##### Data section

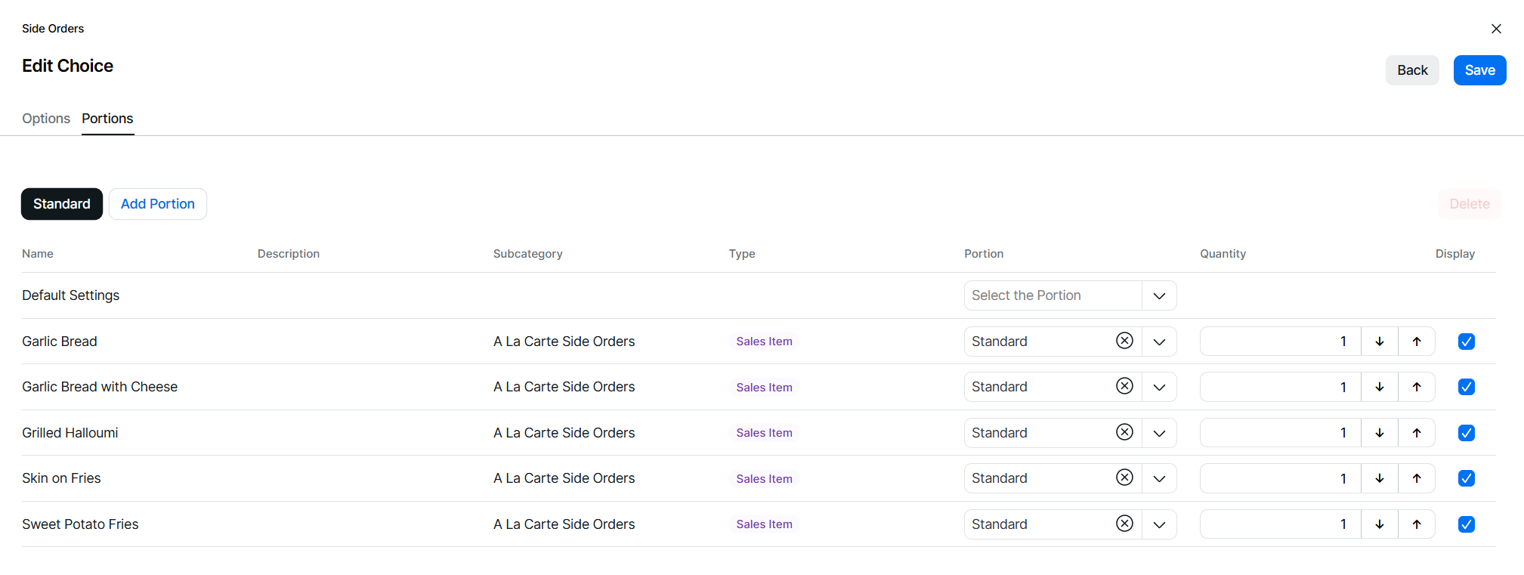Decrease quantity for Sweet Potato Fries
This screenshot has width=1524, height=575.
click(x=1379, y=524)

##########
##### Data section

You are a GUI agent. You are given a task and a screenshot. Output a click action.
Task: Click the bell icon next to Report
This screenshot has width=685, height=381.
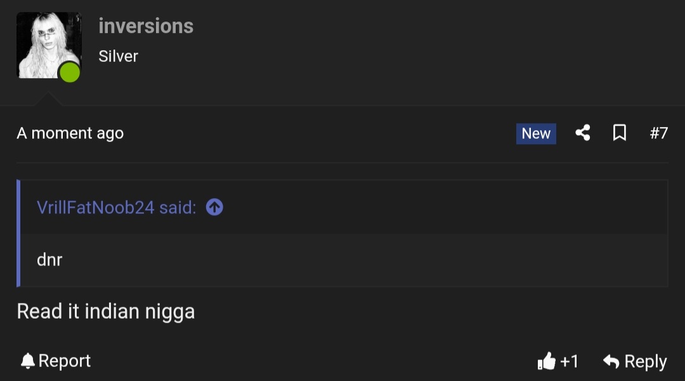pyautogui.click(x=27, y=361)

##########
##### Data section

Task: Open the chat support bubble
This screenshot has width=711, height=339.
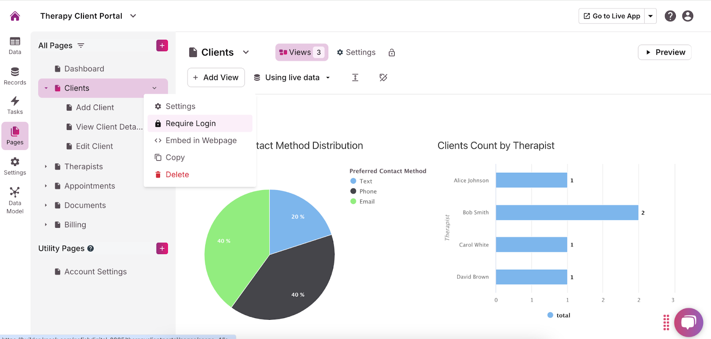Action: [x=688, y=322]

##########

--- Given exercise ---
Can you copy the listing above word for word, starting with the line that contains "You are a GUI" and going on through the line that contains "pyautogui.click(x=27, y=361)", with the pictures left out?

--- Task response ---
You are a GUI agent. You are given a task and a screenshot. Output a click action.
Task: Click the bell icon next to Report
This screenshot has width=685, height=381.
pyautogui.click(x=27, y=361)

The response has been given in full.